List of tasks.
A: Answer these questions using the review of Moe Bandy's debut album.
(i) On what label was the album released, and where was that label based?
(ii) What chart position did "Honky Tonk Amnesia" reach?
(iii) Who co-wrote "How Long Does It Take (To Be A Stranger)?" with Sanger D Shafer?
B: Carry on the review of Moe Bandy's debut album from where it stops.

Text for analysis.

◆ ◆ ◆ ◆ ◆ ◆ ◆

My Kind of Country

Country music from a fan's point of view since 2008

Album Review: Moe Bandy – ‘I Just Started Hatin’ Cheatin’ Songs Today’

Moe’s debut album in 1974, on the GMC label, based in Atlanta, was a moderate success in its time, but a classic today.

The title track, and Moe’s first hit single, peaking at #17, is a classic honky tonk lament, written by legendary writers A L “Doodle” Owens and Sanger D Shafer. The narrator is a country fan whose love for songs about the wild side of life hits a juddering halt when they turn out to be reflections of reality in his own life and his wife turns out to be cheating on him. Drinking his troubles away is no good when the jukebox is loaded with songs which are all too close to home. Loaded with steel guitar and honky tonk piano, it is a great song, with many lyrical nods to other classic songs.

The second single, which reached #24, was the same writers’ ‘Honky Tonk Amnesia’. Another solid honky tonker, with a bit of tongue in cheek in the lyrics, this one has the protagonist the one on the cheating side, fuelled by his heavy drinking:

She’d be hurt if she knew I was drinking
Cause one’s too much and twelve just ain’t enough
She knows how it messes up my thinking
How it makes me look for someone else to love

I get honky tonk amnesia
I forget where all my love belongs
I get honky tonk amnesia
And sometimes it lasts all night long

His poor unsuspecting wife, meanwhile, sits trustingly at home.

Sanger D Shafer composed ‘Cowboys And Playboys’, an amusing song from the point of view of a wealthy northerner who finds a new perspective on life when he moves to Texas and the girls are unimpressed by his Cadillac style. Shafer co-wrote ‘How Long Does It Take (To Be A Stranger)?’ with Dallas Frazier, a short steel laced ballad lamenting a breakup.

◆ ◆ ◆ ◆ ◆ ◆ ◆

Records shown.
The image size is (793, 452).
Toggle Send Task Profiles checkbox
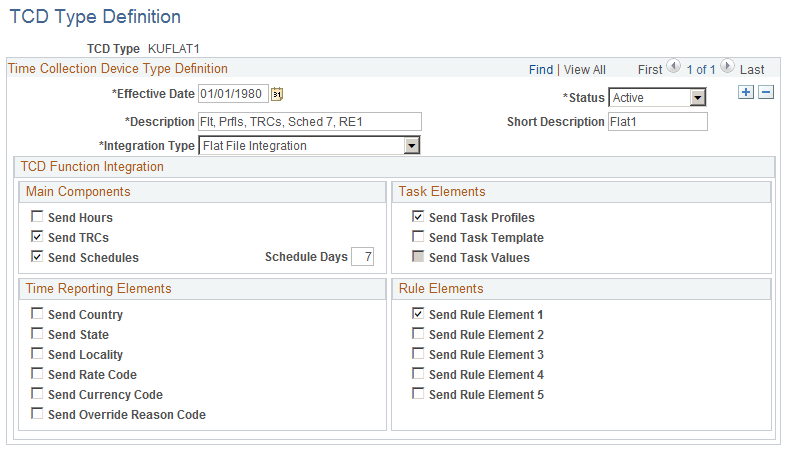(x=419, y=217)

◆ ◆ ◆ ◆ ◆ ◆ ◆

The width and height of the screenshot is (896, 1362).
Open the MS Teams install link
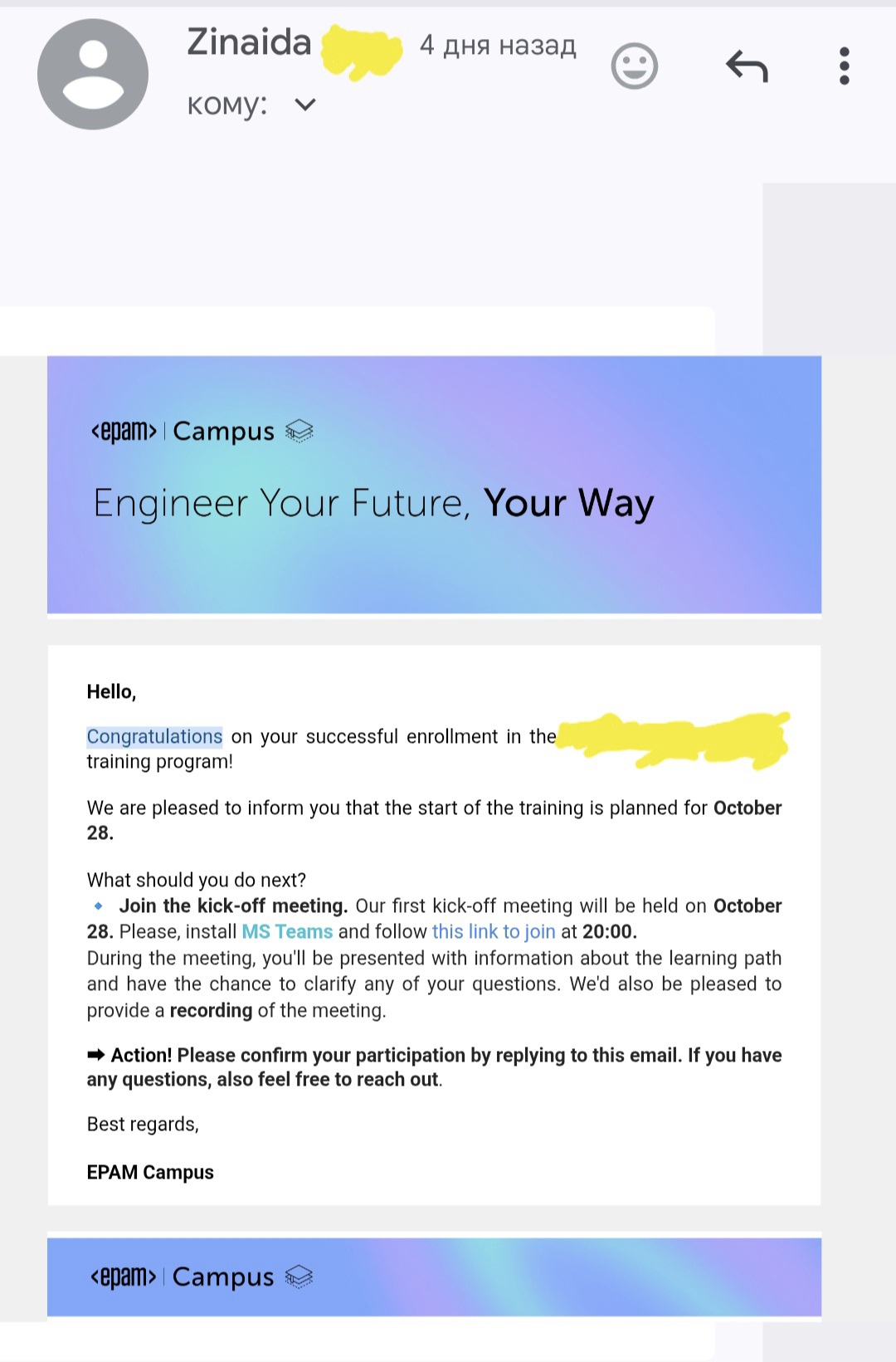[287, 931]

◆ ◆ ◆ ◆ ◆ ◆ ◆

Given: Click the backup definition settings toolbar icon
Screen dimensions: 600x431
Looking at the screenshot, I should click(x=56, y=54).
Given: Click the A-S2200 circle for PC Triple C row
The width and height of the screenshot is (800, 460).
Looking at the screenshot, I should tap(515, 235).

◆ ◆ ◆ ◆ ◆ ◆ ◆

Responses in order.
A:
(i) The GMC label, based in Atlanta.
(ii) #24.
(iii) Dallas Frazier.

B:
Frazier and Doodle Owens wrote ‘This Time I Won’t Cheat On Her Again’, with Moe rebuffing former illicit flame who might be in the market again. Owens teamed up with Dave Burgess for ‘Home Is Where The Hurt Is’, a great steel dominated ballad about a man delaying his return to an empty home:

My glass is empty
And so are my arms
The lights are down low
And so am I

I drink not to think
And I hate to go home
Home’s where the hurt is
My sweet love is gone

Owens also wrote a couple of tunes with Gene Vowell. In ‘How Far Do You Think We Would Go; he dances around the idea of breaking up another couple’s marriage:

Are you sure that loving me would be worth losing him?
Would his memory ever leave us alone?

‘Get All Your Love Together (And Come On Home)’ (co-written by the pair with Glenn Sutton) appeals to his estranged spouse to make a new start. ‘I Wouldn’t Cheat On Her If She Was Mine’ is another fine song, in which Moe wants to offer a new love to a women who has been hurt by the past. It was written by Bucky Jones, Joane Kelle and Paul Huffman.

‘Smoke Filled Bar’ (written by Ginger Boatwright) is a honky tonk wailer about missing a deceased wife

Some other bar
Another round and I’ll get drunk again
If the party girls sing about what might have been
Do angels miss the ones they love in heaven where you are
And I’m so lonely as I play my sad guitar

And tonight I’ll sing my songs again about you
And try to face another night without you
I’ve tried to find someone and learn to love once more
But then I stopped ’cause you knock at my memory’s door

The album is available on iTunes, and is an essential part of any traditional country fan’s music collection.

Grade: A

3 responses to “Album Review: Moe Bandy – ‘I Just Started Hatin’ Cheatin’ Songs Today’

  1. Tyler Pappas February 3, 2018 at 5:19 pm

    I love his first 3 albums. Thank goodness they were released digitally because they were released on cd but for sky high prices. I’m still waiting for Mickey Gilleys first two albums to be released digitally for the same reason!

    • Ken February 3, 2018 at 8:49 pm

      Moe’s first album is a trip to honky-tonk heaven.

      Moe’s first two GRC albums were reissued on CD in 2002. The third, “Bandy The Rodeo Clown,” was not. The Westside 2-fer CD from the U.K. that contained the first two albums was reasonably priced when it was first released. But after it went out-of-print the price increased significantly on the used market as usually happens. The digital releases of those albums sound like they were made from dubs of vinyl records not the original tape masters so buyer beware.

  2. Tyler Pappas February 4, 2018 at 5:54 pm

    They’re definitely from dubbed Vinyl but honestly I don’t mind to be honest. It’s not bad plus I’d rather hear the album for 9.99 then 59.99.